One attack scenario discussed is complex and involves setting up a fake base station using open-source software called OpenLTE that spoofs a network operator. He then is able to send specially crafted packets over the air that can crash a phone via a stack buffer overflow in the LTE stack. That causes the phone to reboot and gives the attacker the ability to install a rootkit or backdoor to enable persistent access to the device.
Another attack scenario requires physical access to the phone, carrier private key pair data, and the ability to install software tools on the firmware. “It requires key material that is stored both by the carrier and on the SIM card in order to pass the mutual authentication between the phone and the network. Without this key material, a base station cannot pose as a legit network towards the device.” For this reason, in this context the vulnerability represents a low threat, he said.

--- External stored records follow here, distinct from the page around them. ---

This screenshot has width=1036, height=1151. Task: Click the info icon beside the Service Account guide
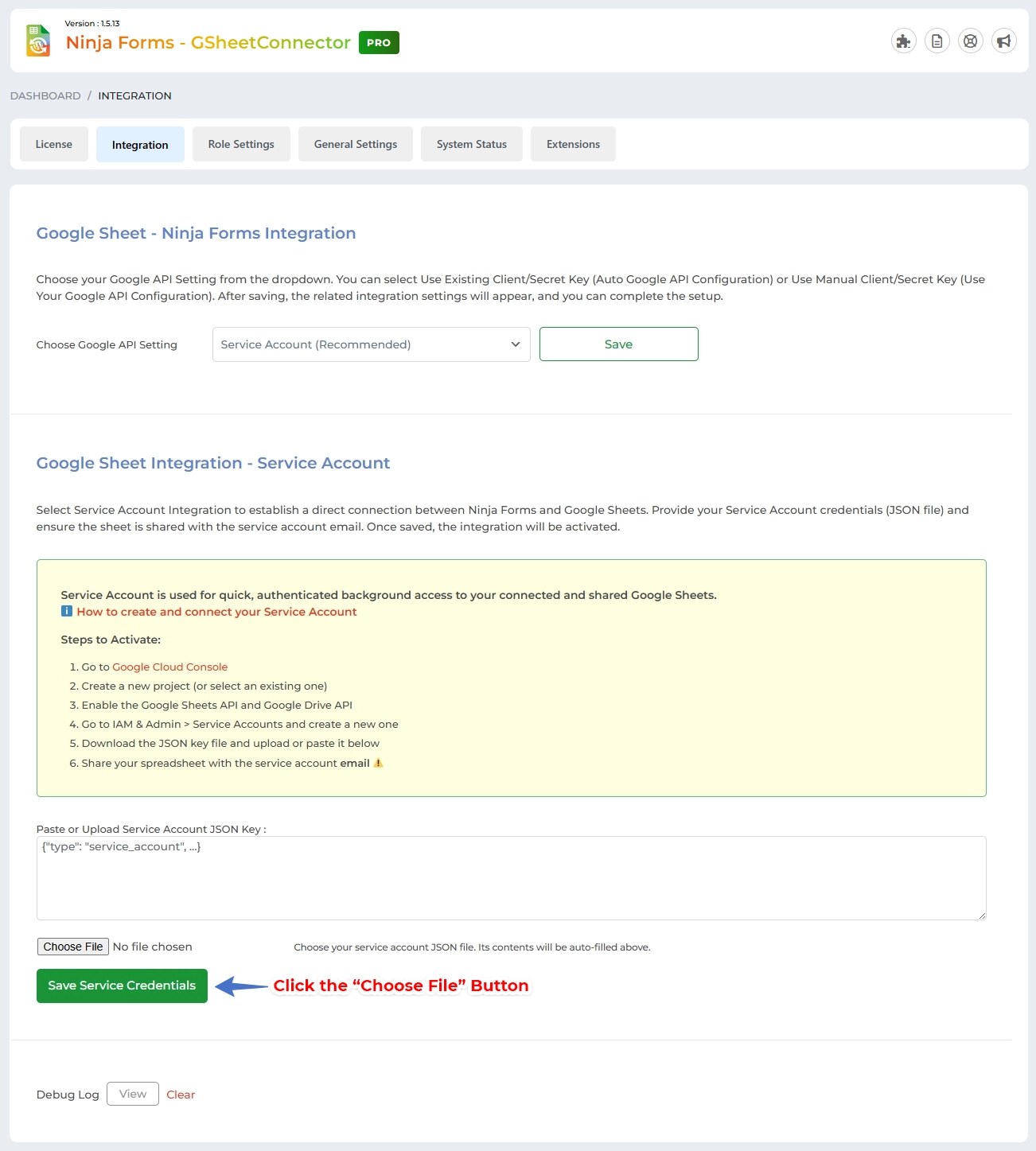(x=66, y=612)
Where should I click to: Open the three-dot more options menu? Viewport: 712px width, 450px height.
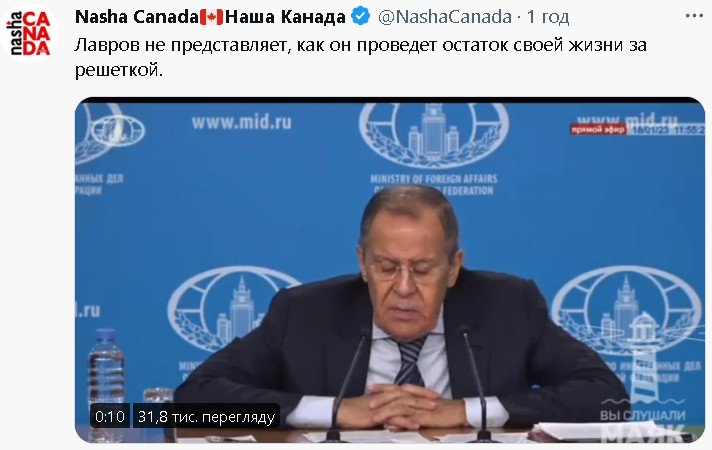(x=694, y=16)
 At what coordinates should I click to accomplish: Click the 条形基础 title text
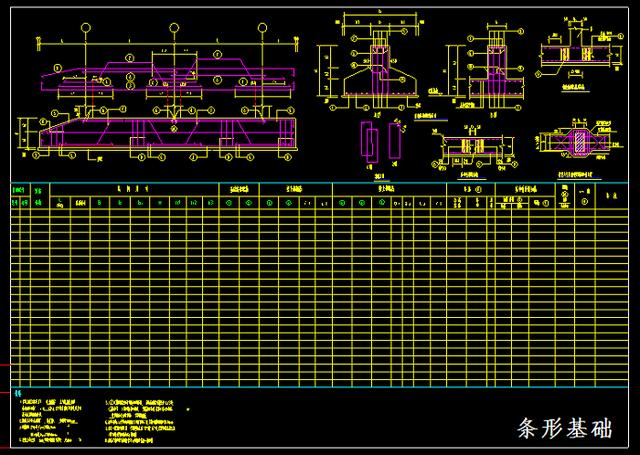coord(565,428)
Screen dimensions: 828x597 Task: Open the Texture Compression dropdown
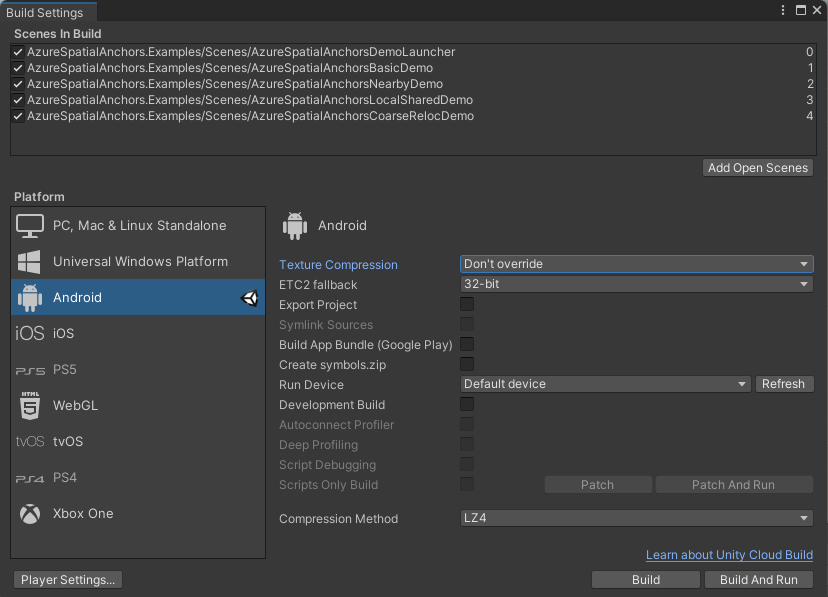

Weinmann was able bring down the cost and complexity of his testing by creating his own VxWorks build environment using an evaluation version of VxWorks 7.0 that shipped with Intel Galileo several years ago. This, he said, was to have a Lua scripting interpreter run in the baseband allowing for further exploration.
Offensive testing of this technology is also risky, considering wiretapping laws that make it federal offense to illegally intercept licensed frequencies used by wireless carriers.
More specific details regarding the vulnerability are being withheld until Huawei has a chance to address and patch the vulnerability, Weinmann said. “I have chosen to only disclose lower-severity findings for now. Higher severity findings are in the pipeline.”